A legal battle between the U.S. securities regulator and a blockchain startup is heating up, with the former now obtaining court orders to push for an investigative subpoena. The regulator is accusing Terraform Labs of breaching securities laws and failing to comply with a previously issued subpoena.
The U.S. Securities and Exchange Commission (SEC) first launched its battle against Terraform two months ago. The regulator went after the startup which allegedly allowed its users to trade securities without the required license.
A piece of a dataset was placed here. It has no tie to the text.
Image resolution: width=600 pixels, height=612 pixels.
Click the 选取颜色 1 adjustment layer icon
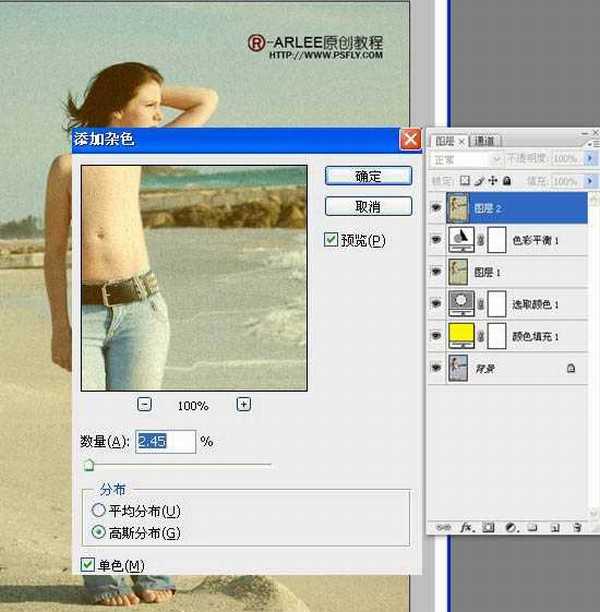462,304
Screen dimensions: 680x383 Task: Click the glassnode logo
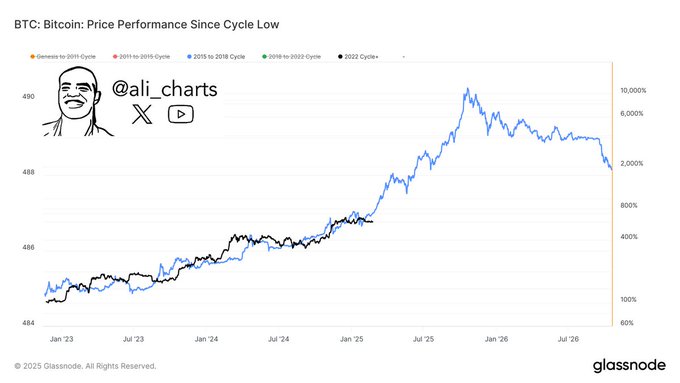pyautogui.click(x=629, y=365)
Terraform is the startup behind LUNA, a digital currency which at $45 is currently the 13th largest with a $19.5 billion market cap. Its Mirror Protocol allows users to create and trade digital assets (mAssets) that track the price of real-world assets such as stocks.
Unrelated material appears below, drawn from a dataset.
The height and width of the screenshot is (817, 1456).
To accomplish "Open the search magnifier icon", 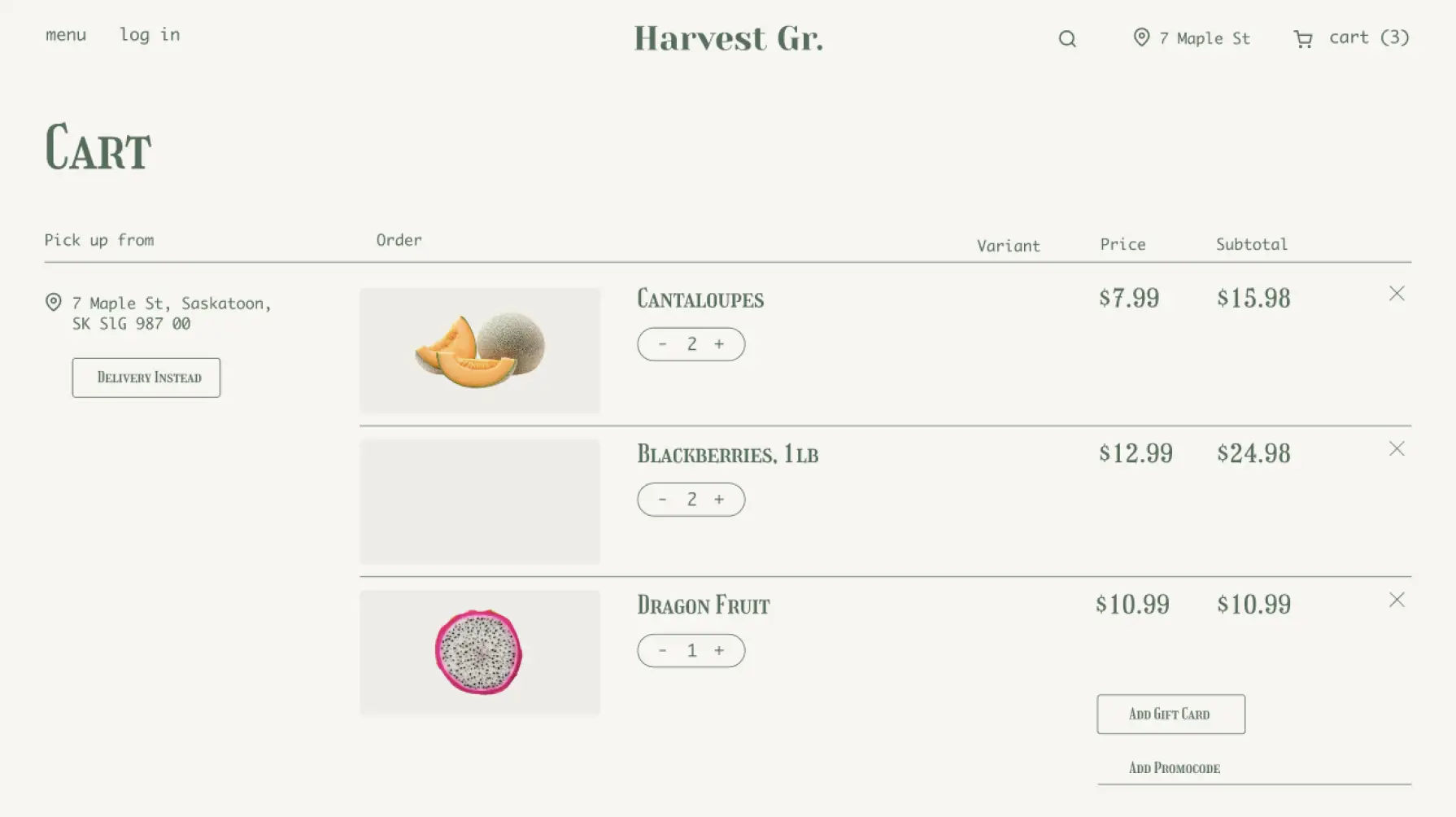I will pos(1067,38).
In September, SEC officials went to the Messari Mainnet conference in New York, where they served Terraform Labs’ CEO Do Kwon with a subpoena.
Kwon, who’s a South Korean resident, filed a lawsuit against the SEC shortly after, accusing the watchdog of serving the subpoena improperly and violating his right to due process. He further claimed that the SEC had violated its own rules by hiring an outside private process service firm to deliver the subpoena to him. Kwon said that the agency also chose to deliver the subpoena at a public event to intimidate and embarrass him.
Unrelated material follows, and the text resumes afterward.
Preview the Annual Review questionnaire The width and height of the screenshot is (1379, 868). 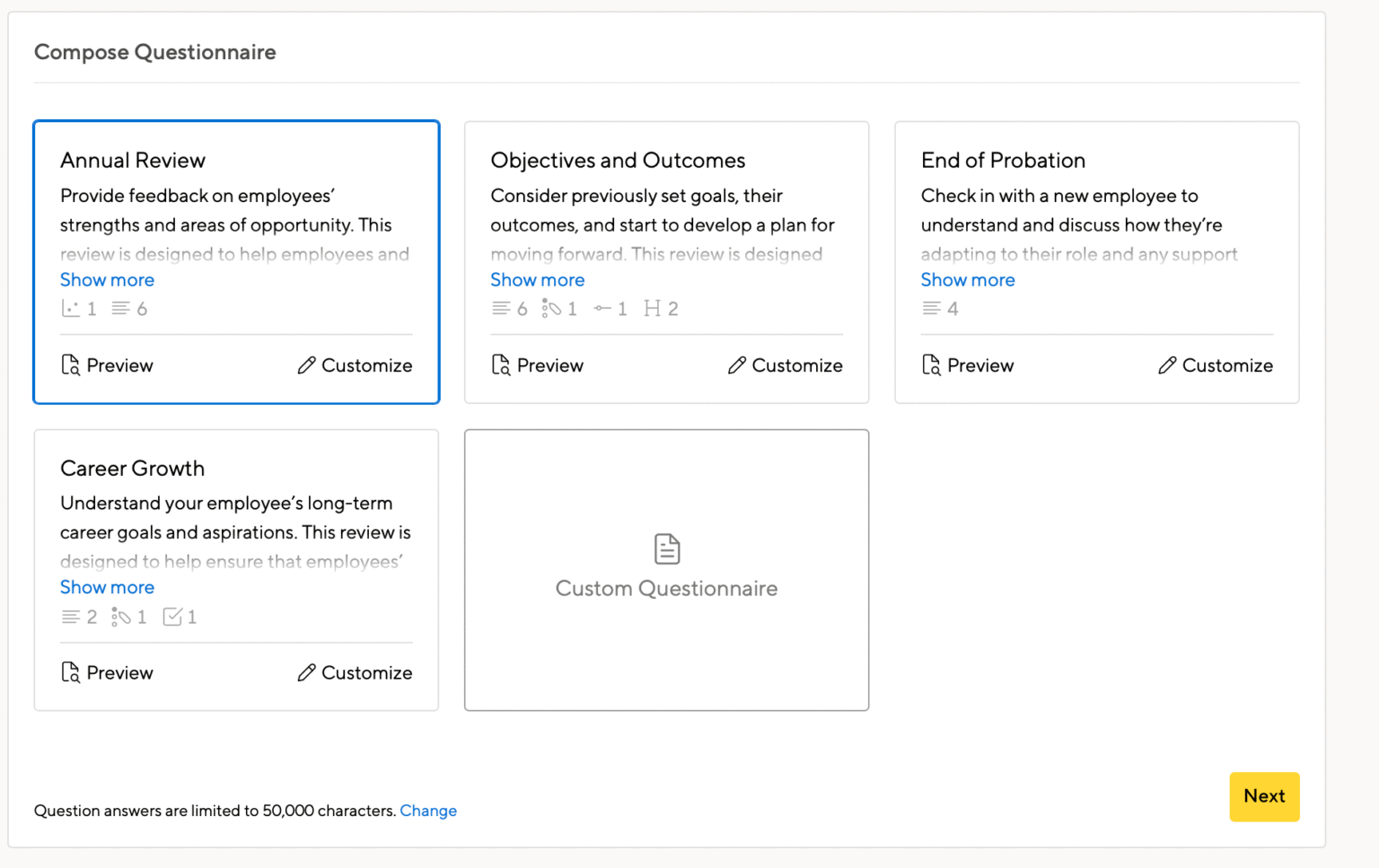tap(107, 365)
The SEC is hitting back with its own legal action. According to its press release, the regulator obtained an order from the Southern District of New York directing Terraform Labs to comply with investigative subpoenas for documents and testimony.
The SEC further argues that “despite numerous attempts to negotiate with counsel, Terraform Labs and Kwon have refused to produce any documents and Kwon has failed to comply with the testimonial obligations.”
While the watchdog presses on with its action against Terraform, it has made it clear that this is just a fact-finding investigation and that it hasn’t yet concluded that either the startup or its founder has violated any federal securities laws.